▸ Input material
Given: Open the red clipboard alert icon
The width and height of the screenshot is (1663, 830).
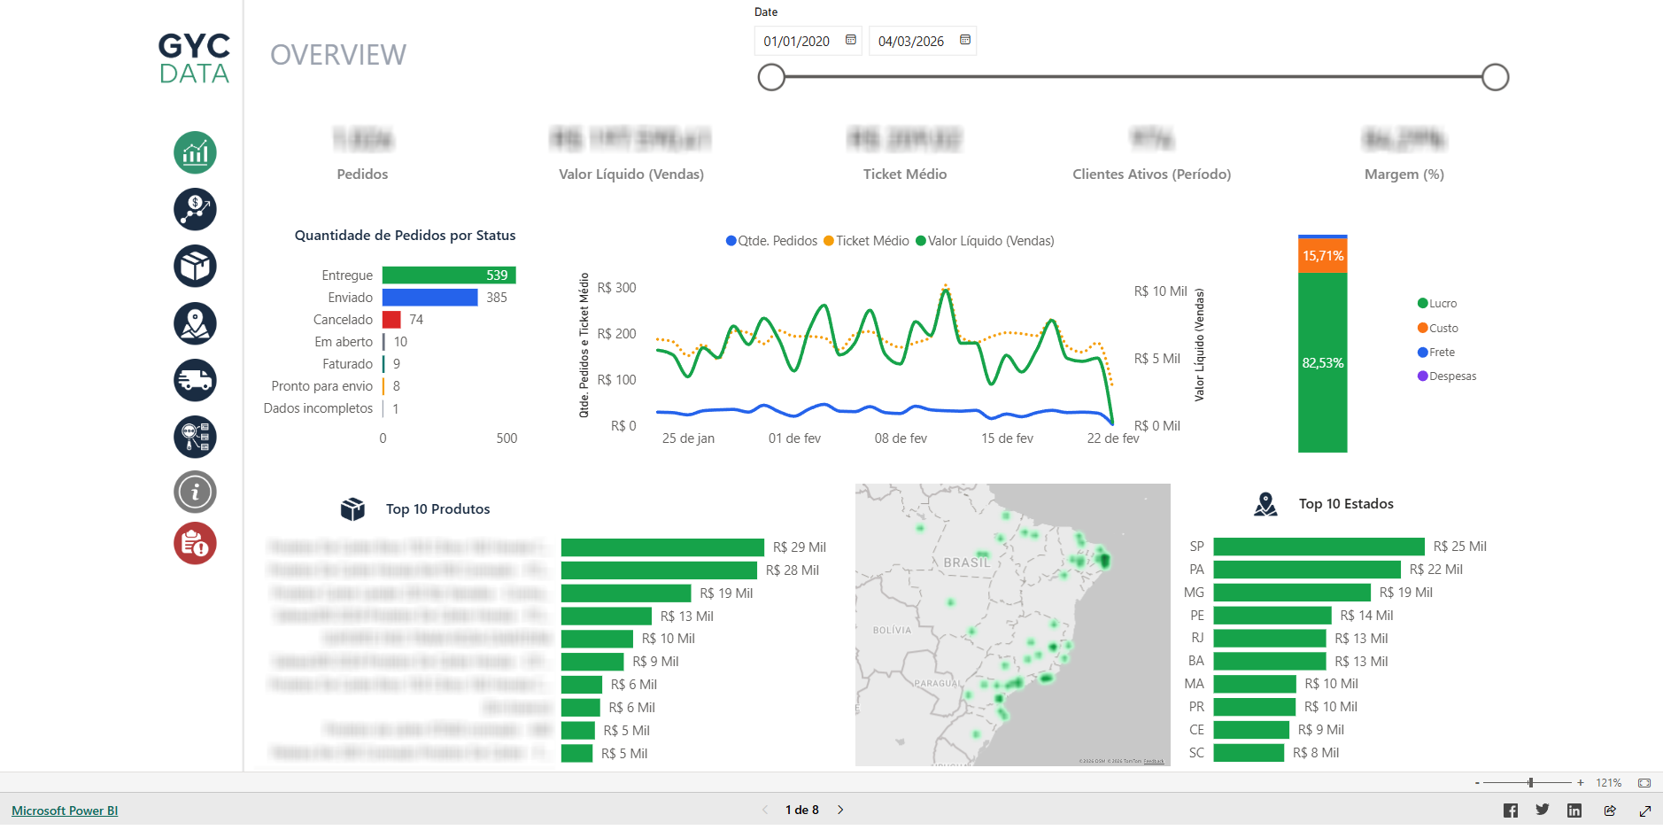Looking at the screenshot, I should [x=195, y=544].
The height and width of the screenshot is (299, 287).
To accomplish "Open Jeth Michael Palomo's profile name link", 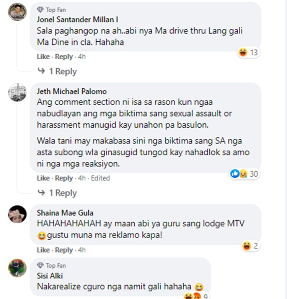I will (x=72, y=91).
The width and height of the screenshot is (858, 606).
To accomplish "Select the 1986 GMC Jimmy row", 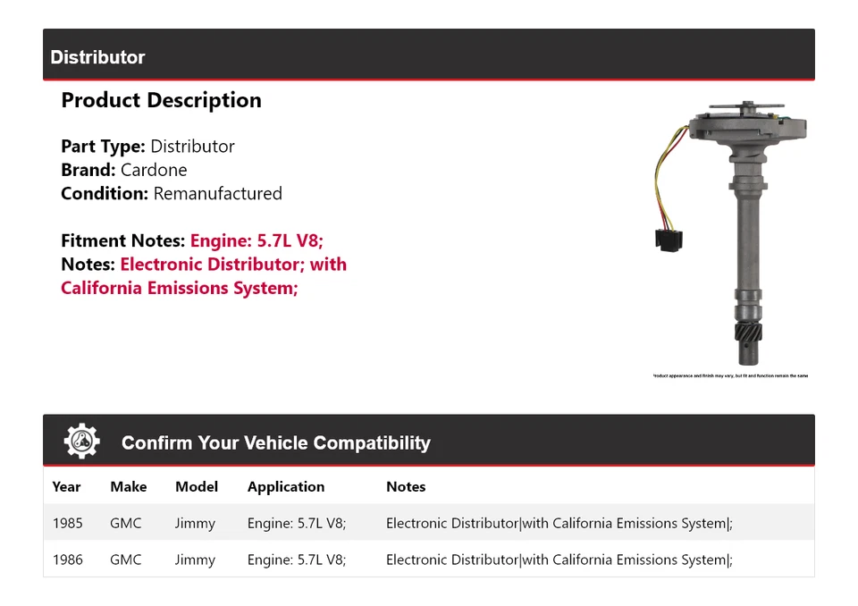I will click(x=429, y=559).
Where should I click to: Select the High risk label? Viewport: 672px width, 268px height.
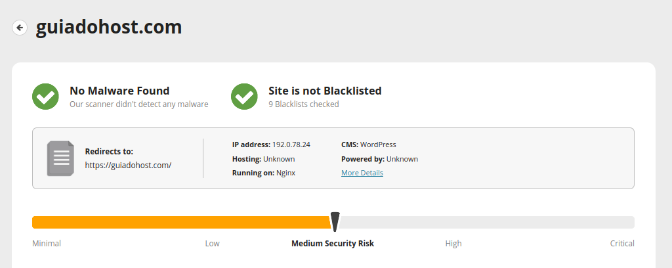pos(453,244)
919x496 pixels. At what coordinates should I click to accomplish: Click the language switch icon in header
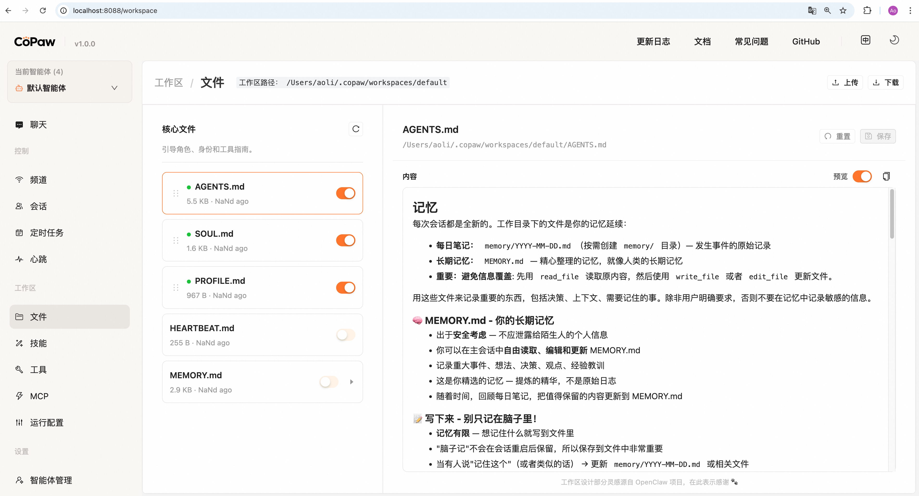coord(865,40)
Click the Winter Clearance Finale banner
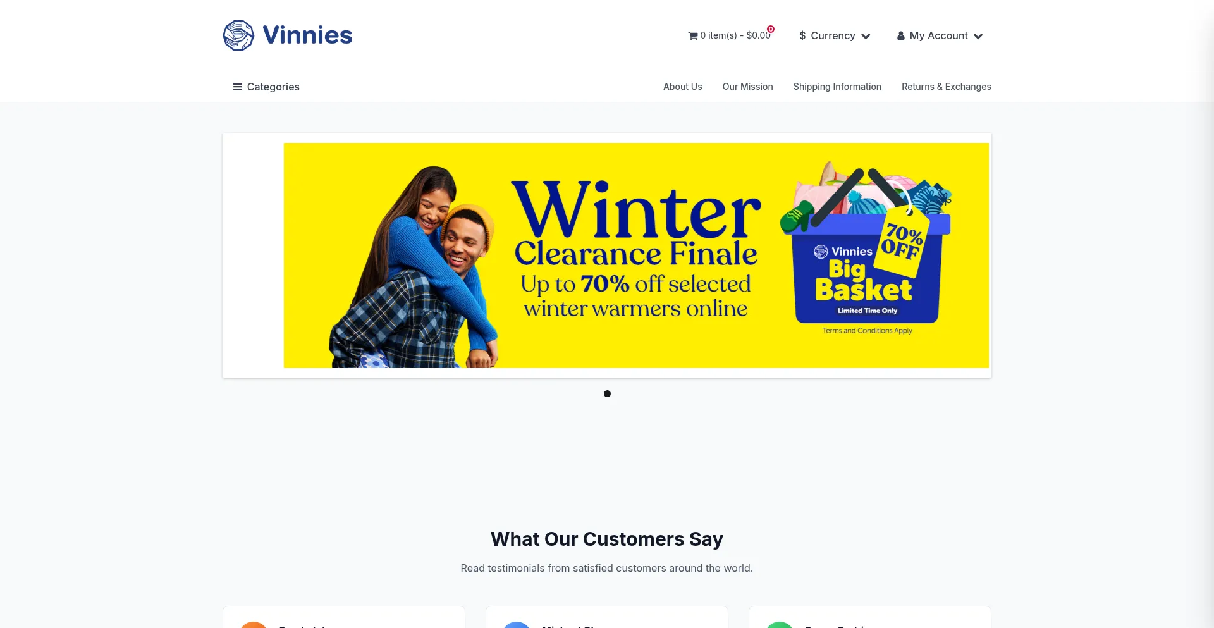1214x628 pixels. coord(636,256)
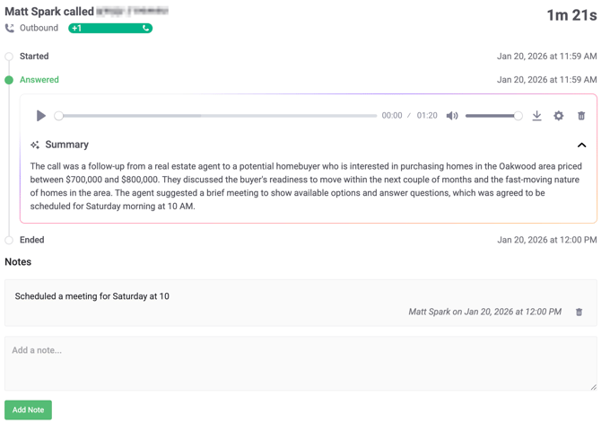
Task: Select the Ended timeline marker
Action: [9, 240]
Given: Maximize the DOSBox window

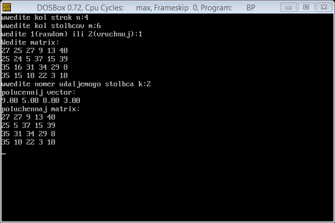Looking at the screenshot, I should pyautogui.click(x=306, y=7).
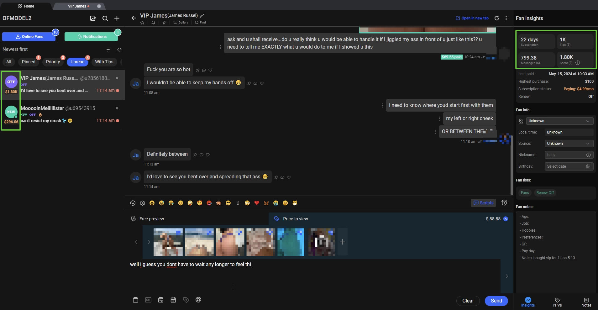Filter chats by Unread
The image size is (598, 310).
pos(78,62)
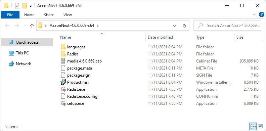Select the media.4.6.0.669.cab cabinet file icon
Viewport: 266px width, 131px height.
coord(63,61)
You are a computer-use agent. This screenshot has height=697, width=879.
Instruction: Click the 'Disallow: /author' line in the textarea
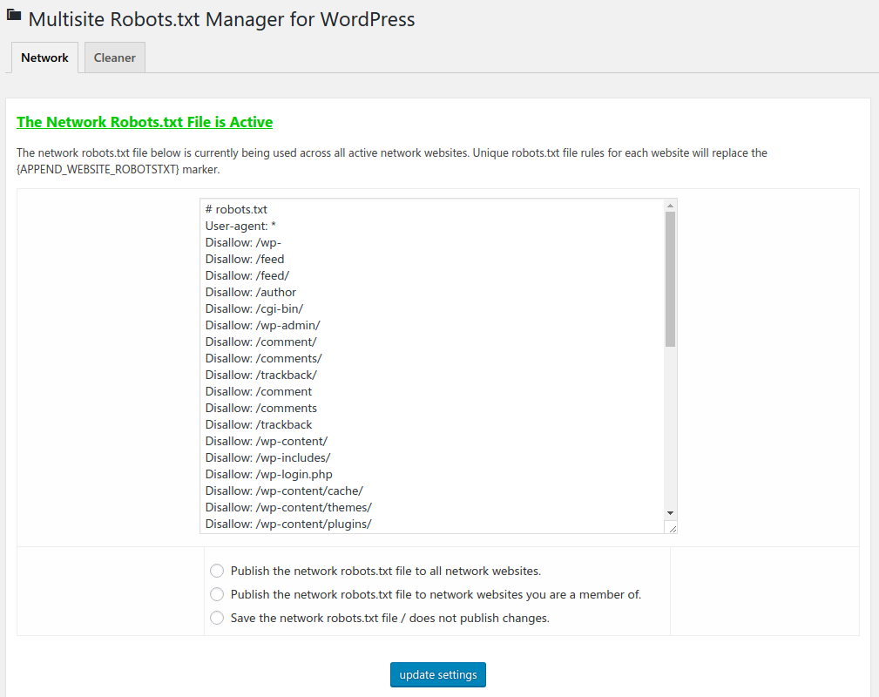pos(251,292)
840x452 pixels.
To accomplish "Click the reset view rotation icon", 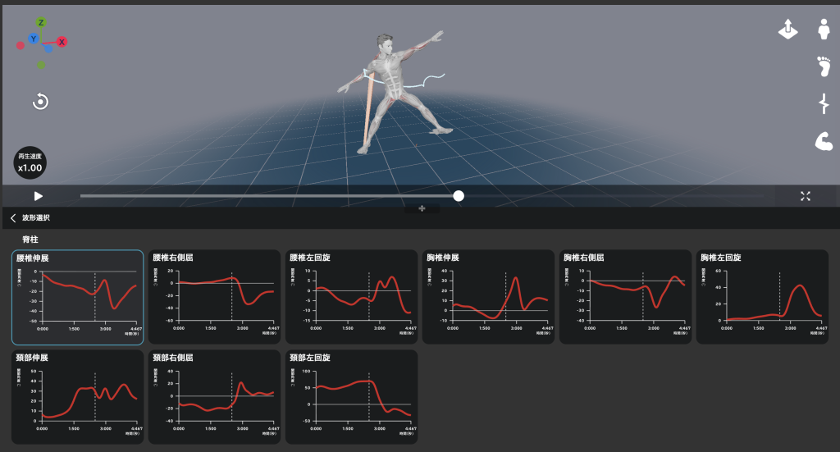I will 40,102.
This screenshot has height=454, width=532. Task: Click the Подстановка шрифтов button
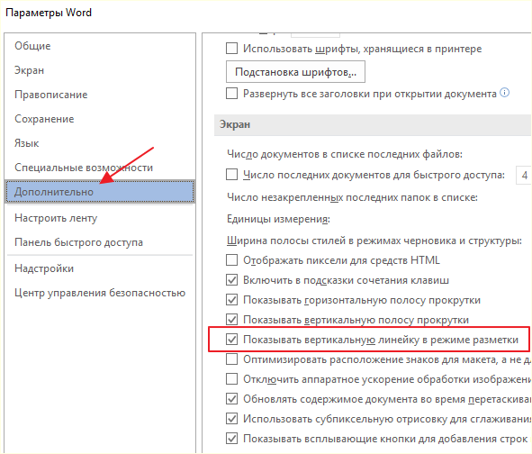(x=295, y=72)
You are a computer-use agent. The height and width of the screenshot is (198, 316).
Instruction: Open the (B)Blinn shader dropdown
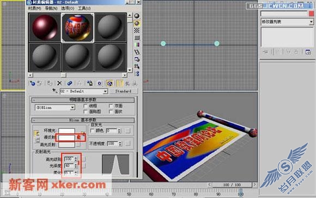55,108
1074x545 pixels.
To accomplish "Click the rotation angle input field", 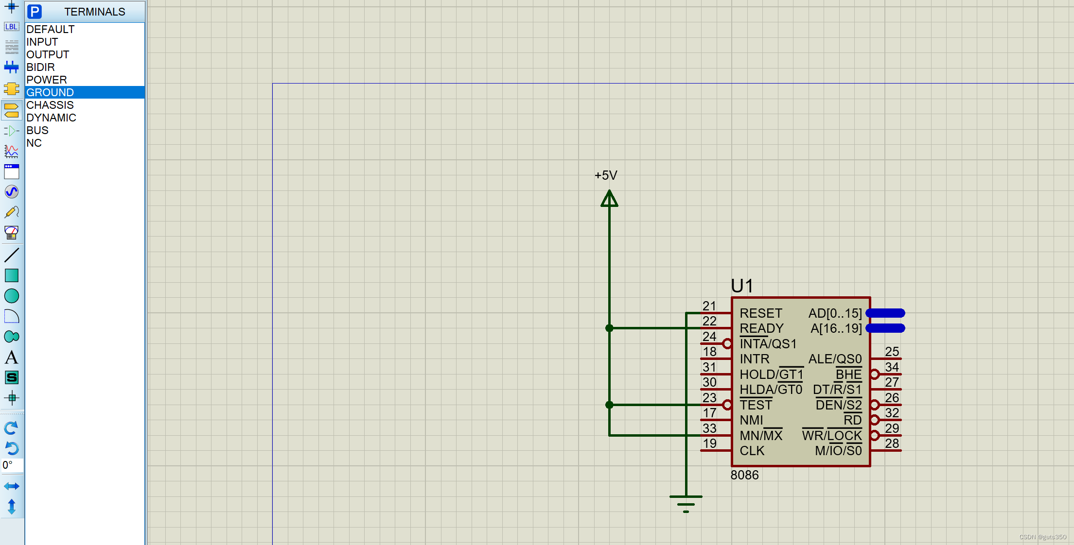I will pyautogui.click(x=12, y=465).
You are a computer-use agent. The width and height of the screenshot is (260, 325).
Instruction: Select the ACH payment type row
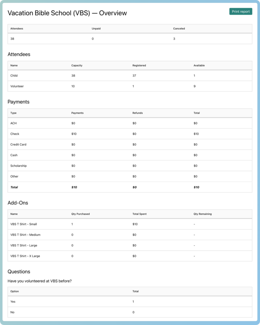click(x=13, y=123)

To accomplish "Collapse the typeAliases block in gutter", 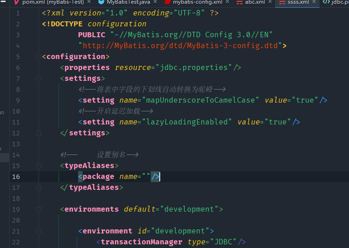I will pos(39,166).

▸ Task to complete
Count the lines in the items above that contain the word "Instruction". Reply with the number only.

▸ Answer to the task
3